Understanding Kotlin Coroutines with this mental model

For the majority of developers, the concept of a coroutine is pretty unfamiliar, although the first ideas date back to the early sixties. This is because we started to learn Software Development with programming languages like Java, in which the concept of a coroutine simply does not exist. What we did learn, however, are how basic concepts like classes, functions, and interfaces work. Over time, we developed a fundamental understanding of these essential, yet abstract concepts.

Every Android developer will sooner or later get in touch with the concept of “coroutines” for the Kotlin programming language. When developers go through some online resources to learn about coroutines, what they most often get are oversimplifications like “coroutines are like light-weight threads” or code snippets about implementing some “Hello World” behavior. In the real world, when requirements are often more complex, their insufficient understanding of coroutines fails them to develop efficient and correct concurrent software.

This blog post will help you to form a solid mental model about this new emerging concept for modern software development.
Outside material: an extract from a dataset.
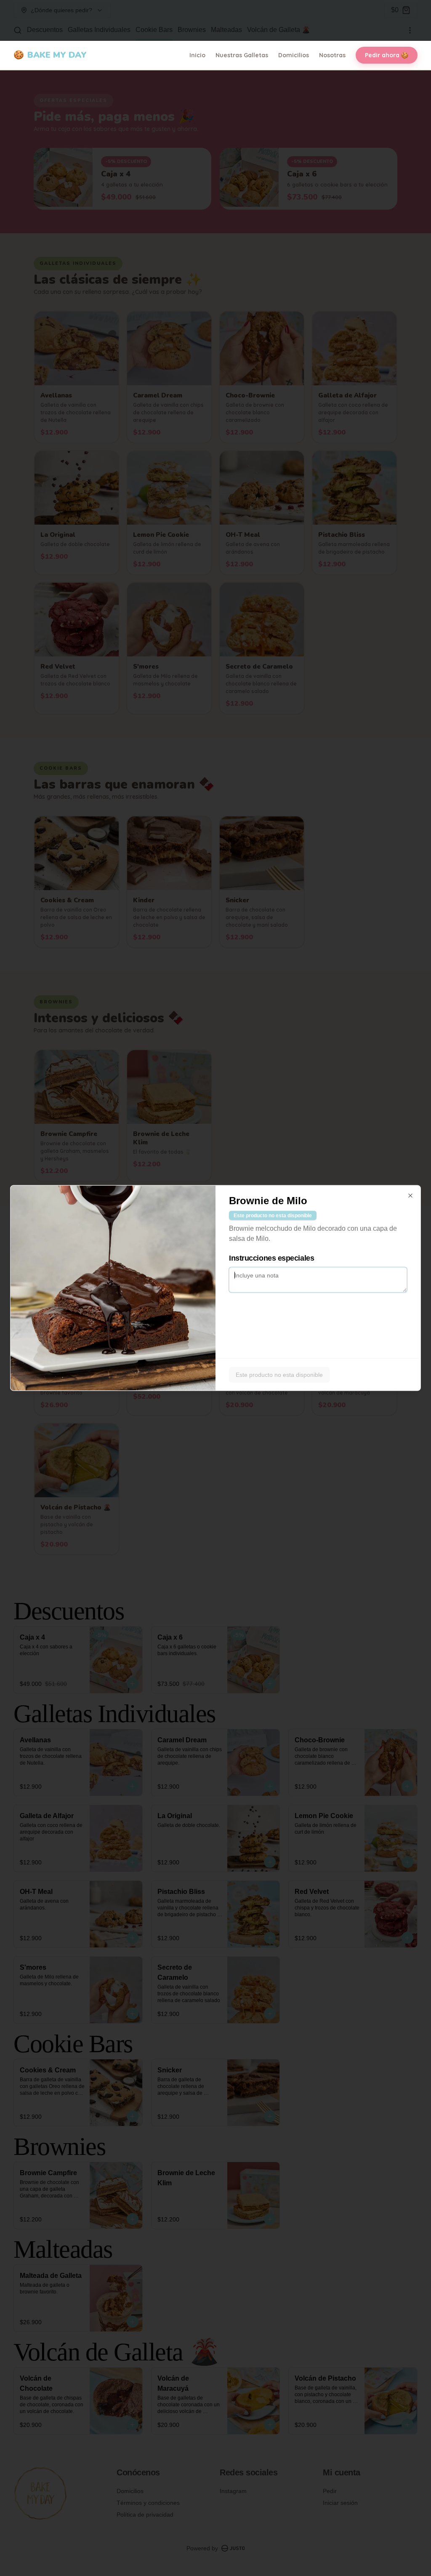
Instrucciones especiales (271, 1258)
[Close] (410, 1195)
It will define 5 important building blocks on which your understanding will be based. This fundamental understanding will help you develop your concurrent applications successfully.

This blogpost is most helpful for developers, who already have some experience with coroutines but still aren’t able to completely wrap their heads around them.

ℹ️ You can also check out my new open source project, in which I developed 16 sample implementations of the most common use cases of Kotlin Coroutines for Android Development. I think you will find it helpful.

What exactly is a "mental model"? 🧠

Mental models are how we understand the world.

Mental models are how we simplify complexity, […]

A mental model is simply a representation of how something works.

Source: Mental Models by Farnam Street

Most of us (me included) don’t even understand basic things in life to their full extend. We know, for instance, that gravity pulls things towards the earth, but don’t really know the exact physical reasons for this. We don’t have to know all the details, we just have to have a sufficient understanding of gravity in order to survive or make practical decisions like not jumping from a diving platform into a pool that is unfilled.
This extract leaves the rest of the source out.